→ **Stored dataset items**
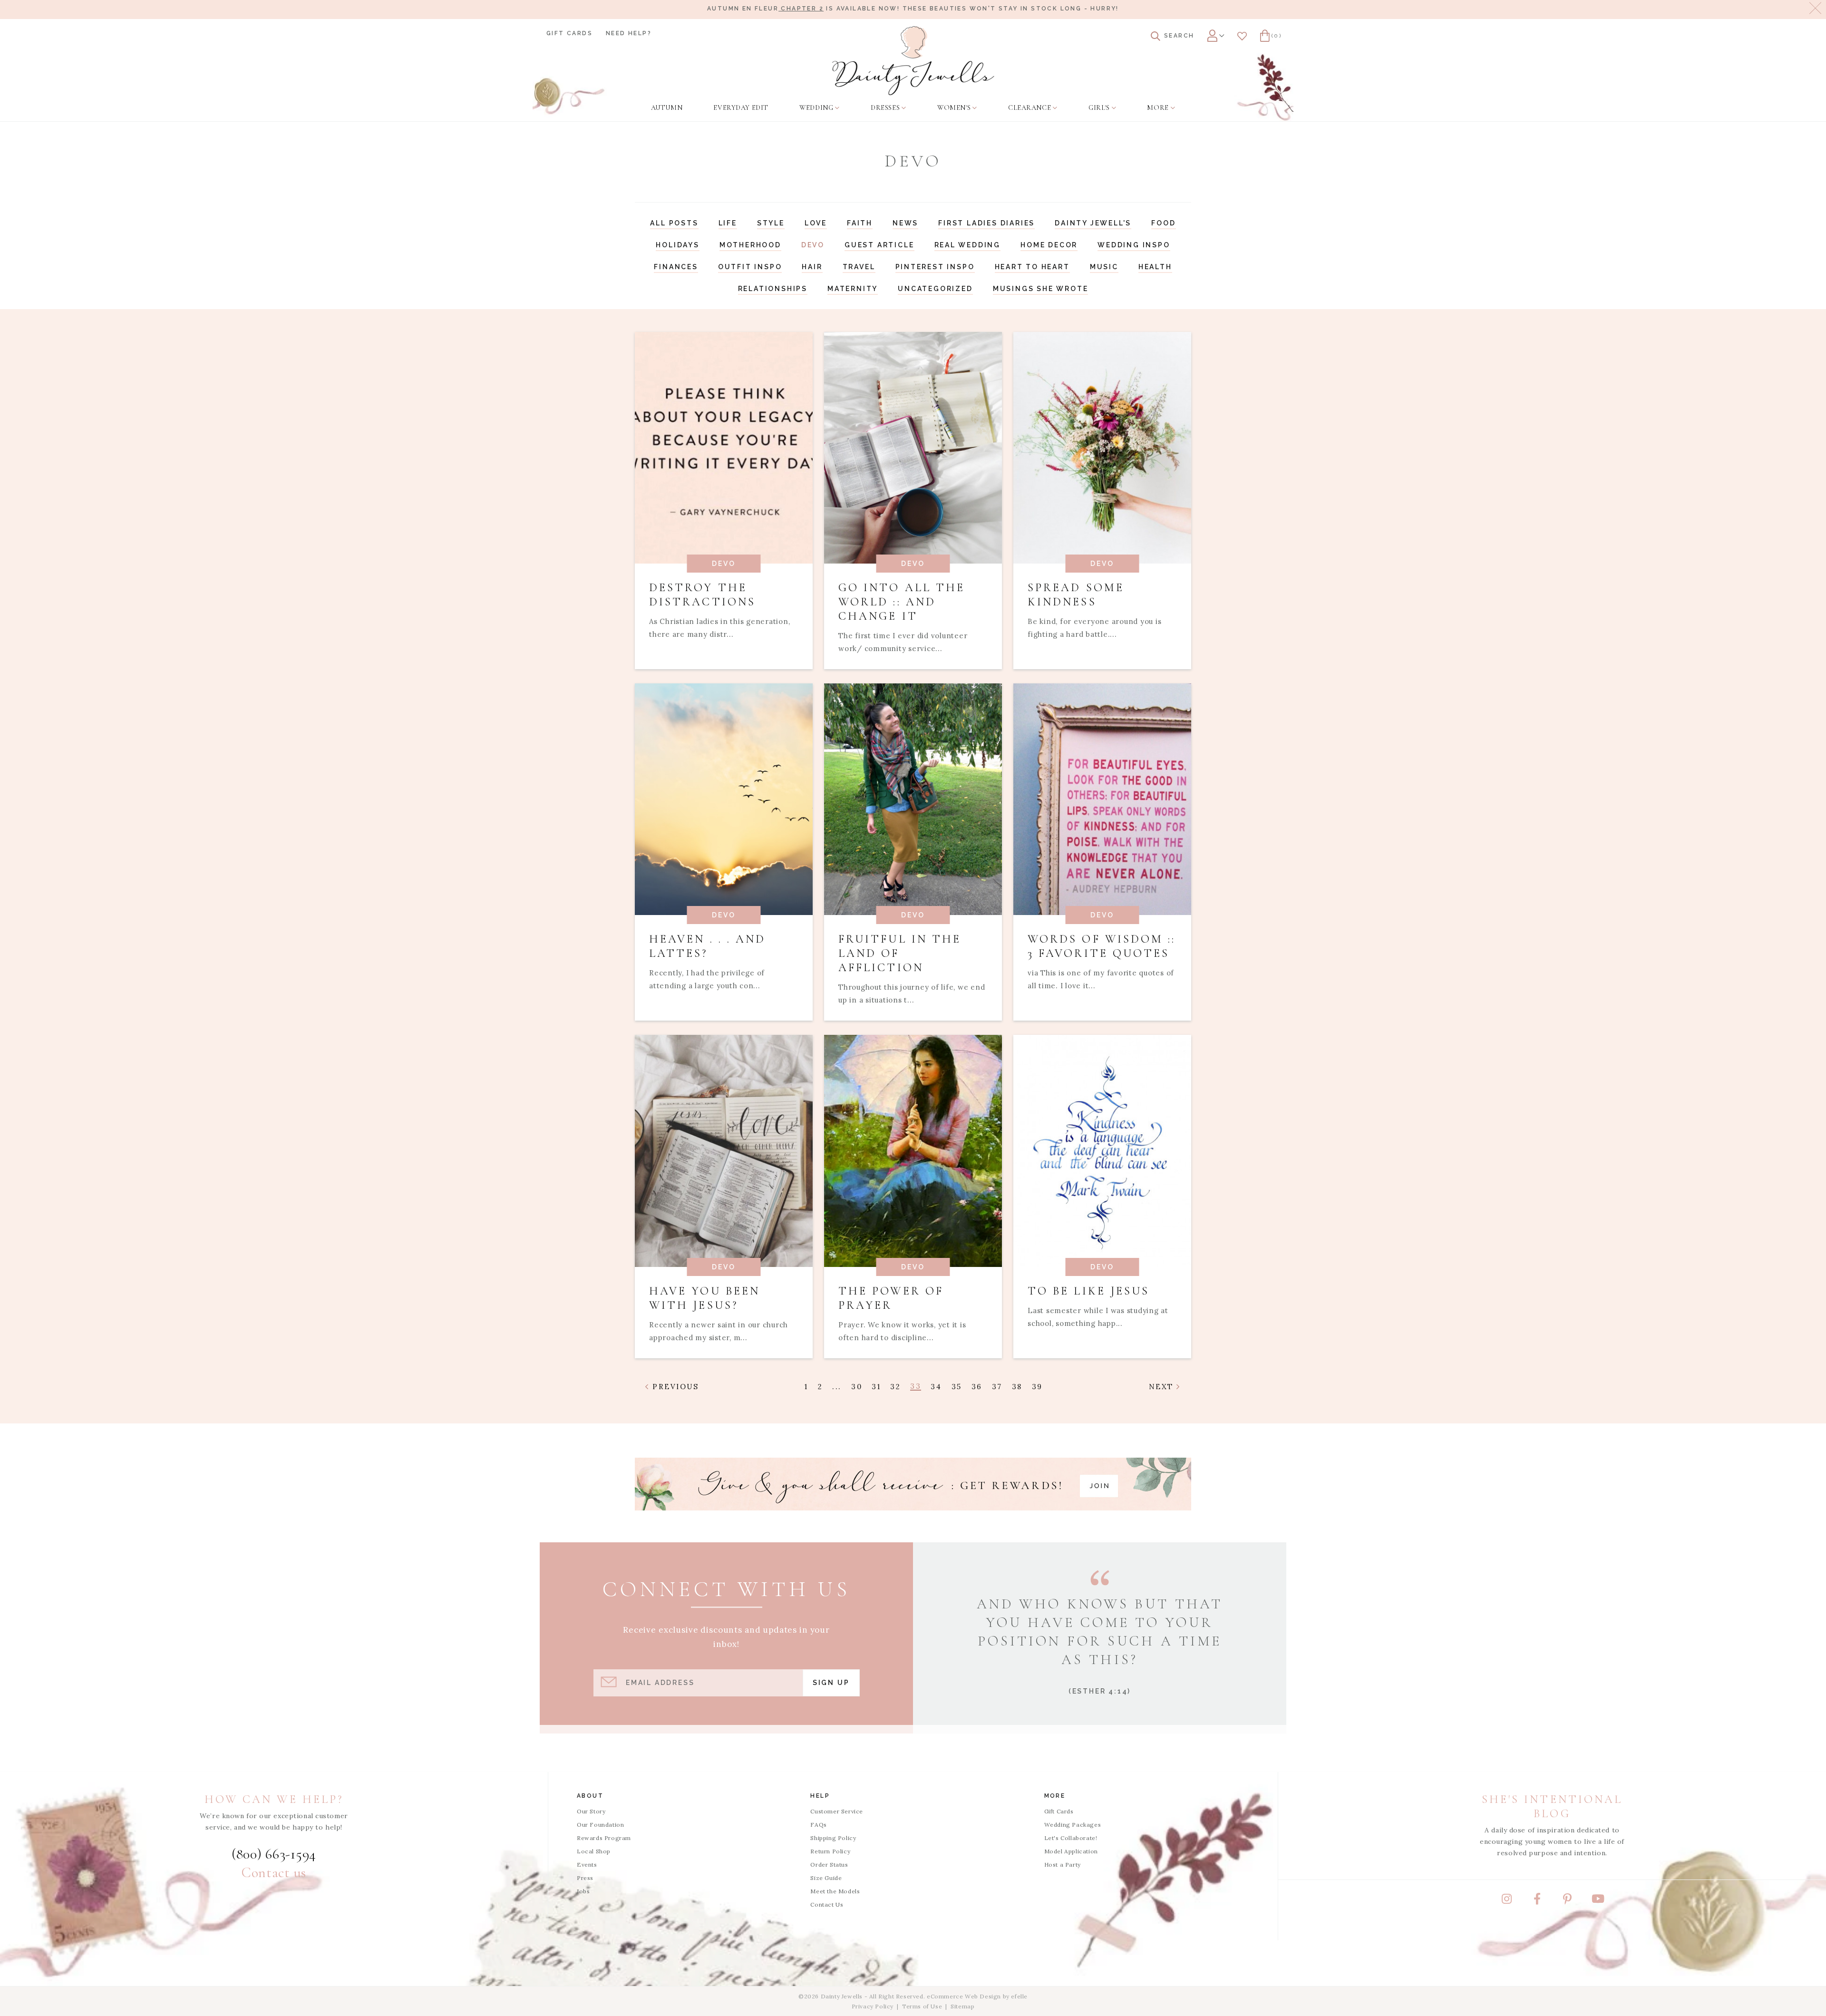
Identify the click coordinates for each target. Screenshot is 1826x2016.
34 (936, 1386)
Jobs (583, 1891)
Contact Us (826, 1904)
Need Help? (628, 33)
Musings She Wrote (1040, 288)
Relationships (772, 288)
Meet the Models (835, 1891)
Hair (812, 267)
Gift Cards (569, 33)
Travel (859, 267)
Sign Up (831, 1682)
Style (771, 223)
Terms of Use (922, 2006)
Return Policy (830, 1851)
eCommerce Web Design (964, 1996)
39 (1037, 1386)
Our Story (591, 1811)
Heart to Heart (1032, 267)
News (905, 223)
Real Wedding (967, 245)
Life (728, 223)
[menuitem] (667, 108)
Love (816, 223)
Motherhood (750, 245)
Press (585, 1877)
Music (1104, 267)
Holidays (677, 245)
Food (1163, 223)
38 (1017, 1386)
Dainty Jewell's (1093, 223)
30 (856, 1386)
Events (587, 1864)
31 (876, 1386)
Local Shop (594, 1851)
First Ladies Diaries (986, 223)
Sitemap (962, 2006)
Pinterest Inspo (935, 267)
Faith (860, 223)
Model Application (1071, 1851)
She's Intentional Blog (1552, 1806)
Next (1163, 1386)
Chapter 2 (801, 8)
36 (976, 1386)
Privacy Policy (873, 2006)
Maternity (852, 288)
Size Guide (826, 1877)
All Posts (674, 223)
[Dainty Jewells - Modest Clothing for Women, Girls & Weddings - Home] (913, 60)
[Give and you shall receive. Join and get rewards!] (913, 1484)
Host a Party (1062, 1864)
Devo (813, 245)
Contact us (274, 1872)
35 (957, 1386)
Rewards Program (604, 1837)
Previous (674, 1386)
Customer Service (836, 1811)
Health (1155, 267)
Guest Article (879, 245)
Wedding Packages (1072, 1824)
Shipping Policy (833, 1837)
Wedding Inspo (1134, 245)
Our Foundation (600, 1824)
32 (895, 1386)
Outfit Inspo (750, 267)
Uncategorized (935, 288)
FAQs (818, 1824)
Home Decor (1049, 245)
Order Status (829, 1864)
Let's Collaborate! (1071, 1837)
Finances (676, 267)
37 (997, 1386)
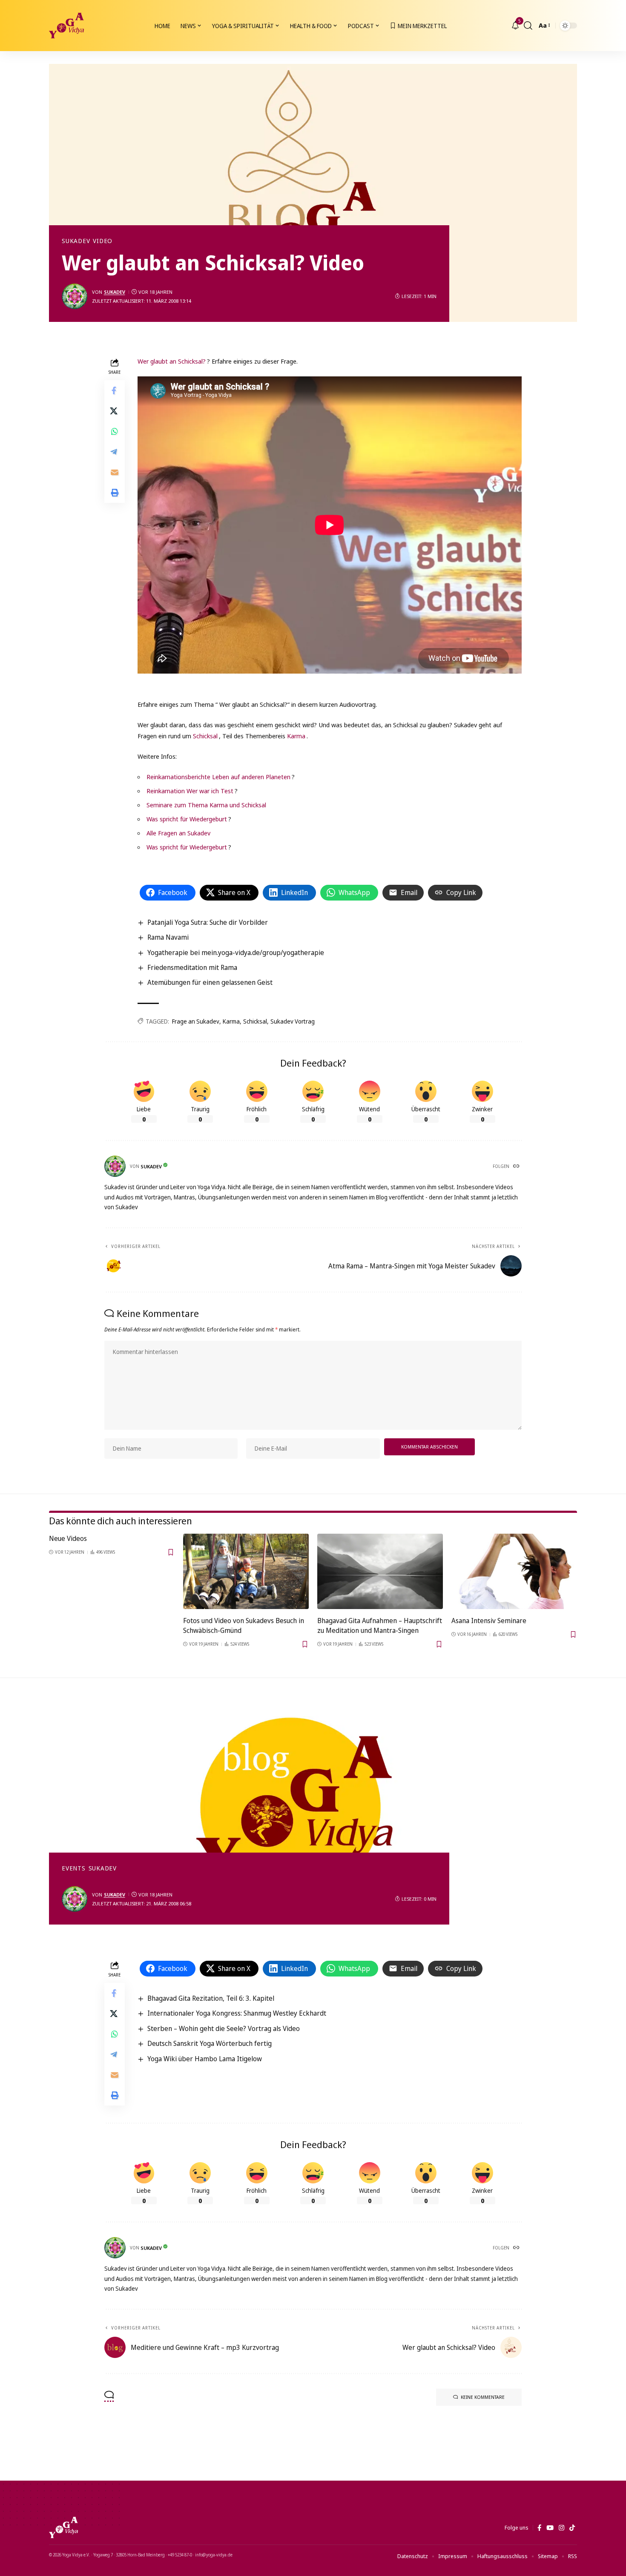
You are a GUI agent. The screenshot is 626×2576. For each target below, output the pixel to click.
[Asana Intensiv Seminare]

→ **PROMPT**
Only the lines above from the one containing "Health (1155, 267)" through the one containing "You are a GUI" should be returned, verbatim and inclusive, with pictures excluded.

→ **EXERCISE RESULT**
Health (1155, 267)
Guest Article (879, 245)
Wedding Packages (1072, 1824)
Shipping Policy (833, 1837)
Wedding Inspo (1134, 245)
Our Foundation (600, 1824)
32 (895, 1386)
Outfit Inspo (750, 267)
Uncategorized (935, 288)
FAQs (818, 1824)
Home Decor (1049, 245)
Order Status (829, 1864)
Let's Collaborate! (1071, 1837)
Finances (676, 267)
37 (997, 1386)
You are a GUI agent. The screenshot is 626×2576. For each target below, output the pixel to click.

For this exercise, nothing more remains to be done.